High performance Liquid Chromatography (HPLC) & Gas Chromatography (GC)
High-performance liquid chromatography (HPLC) is the typical method of choice for assessing the purity and impurities of new drug candidates in process development, running control and stability studies or evaluating new formulations for development. Gas Chromatography (GC) may also be used when compounds under testing are volatile or HPLC is deemed otherwise unsuitable.
Rationale for HPLC Method Development for the API Release
- To harmonize the testing of starting materials, intermediates and API in a single method
- To use the API method for in-process-control or whether to use a shorter method (preferably with the same column and mobile phase combination / compositions to avoid error) to maximize the efficient use of each instrument.
- To apply a retrospective approach to method development that would start development first on the API method, then adding the starting materials and intermediates to the method to check the overall method suitability.
- To evaluate method specificity during process development to ensure that adequate specificity is provided for the current process.
- To conduct forced degradation to evaluate method specificity for the degradants.
Forced Degradation and Understanding of the Degradation Pathway
Forced degradation is an integral part of impurity evaluation in method development, which is undertaken to facilitate development and to demonstrate the suitability of stability indicating methods. This is particularly important when little information is available about potential degradation products.
Forced degradation studies generally rely upon conditions that promote thermolytic, hydrolytic, oxidative, and photolytic degradation mechanisms. The goal of these studies is to generate a primary degradation profile that mimics or exceeds what would be observed in accelerated stability studies conducted under ICH conditions.
J-Star Research scientists design experiments to generate similar amounts of degradants to those occurring in stability studies. A team of organic chemists and analytical chemists can thus achieve a comprehensive understanding of the relevant degradation pathway.
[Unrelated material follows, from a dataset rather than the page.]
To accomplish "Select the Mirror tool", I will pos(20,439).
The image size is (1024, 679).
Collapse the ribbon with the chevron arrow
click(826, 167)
The presence of stereocenters in intermediates and Active Pharmaceutical Ingredients (APIs) add an additional layer of required analytical understanding, monitoring and control. Each enantiomer or diastereomer may have great variations in efficacy and toxicity. In 1992 the Food & Drug Administration (FDA) issued a series of guidelines for the development of single enantiomers and racemates in pharmaceuticals.
We can rapidly screen a wide selection of chiral columns on a Spiderling system and then further optimize the resulting chiral HPLC method.
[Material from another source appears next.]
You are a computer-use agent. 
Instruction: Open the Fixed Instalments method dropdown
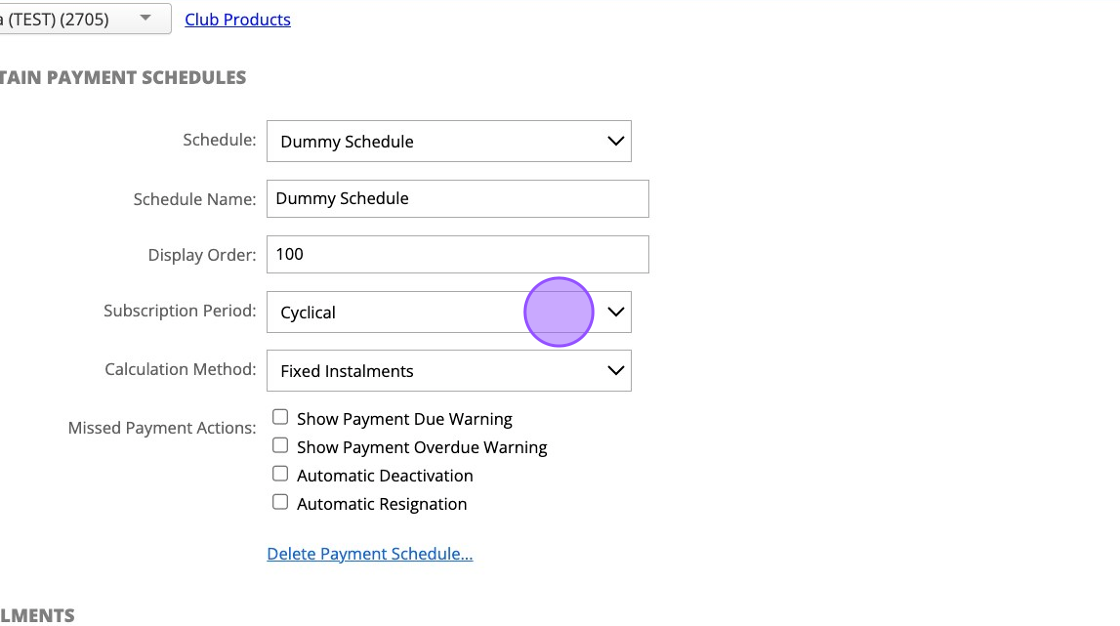click(449, 370)
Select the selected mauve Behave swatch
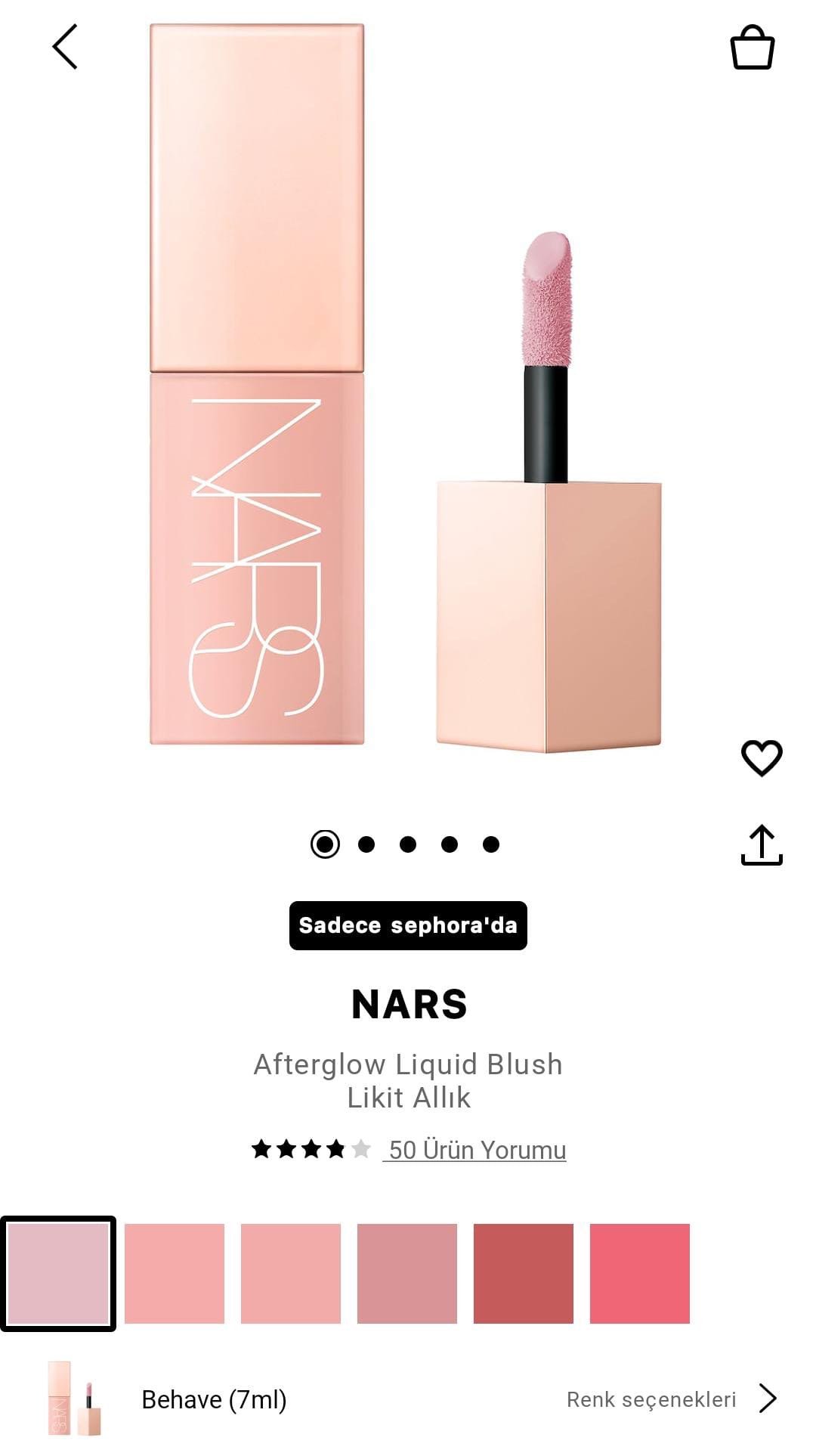The width and height of the screenshot is (816, 1456). pyautogui.click(x=58, y=1274)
Our team of analytical chemists with training in organic chemistry and extensive experience with poly-chiral compounds facilitates efficient and rational method development / optimization.
Method Development with HPLC-CAD
Charged Aerosol Detector (CAD) is a universal detector and (in conjunction with HPLC) can be used to measure all non-volatile (and some semi-volatile) compounds. This renders it extremely useful in the evaluation of purity and quantification of impurities for new drug candidates or intermediates lacking a significant UV chromophore.
J-Star Research began using HPLC-CAD in 2013 and now has multiple HPLC-CAD systems in house. As such we have a deep-rooted experience base in gaining invaluable experience with method development / optimization / troubleshooting with this mode of detection.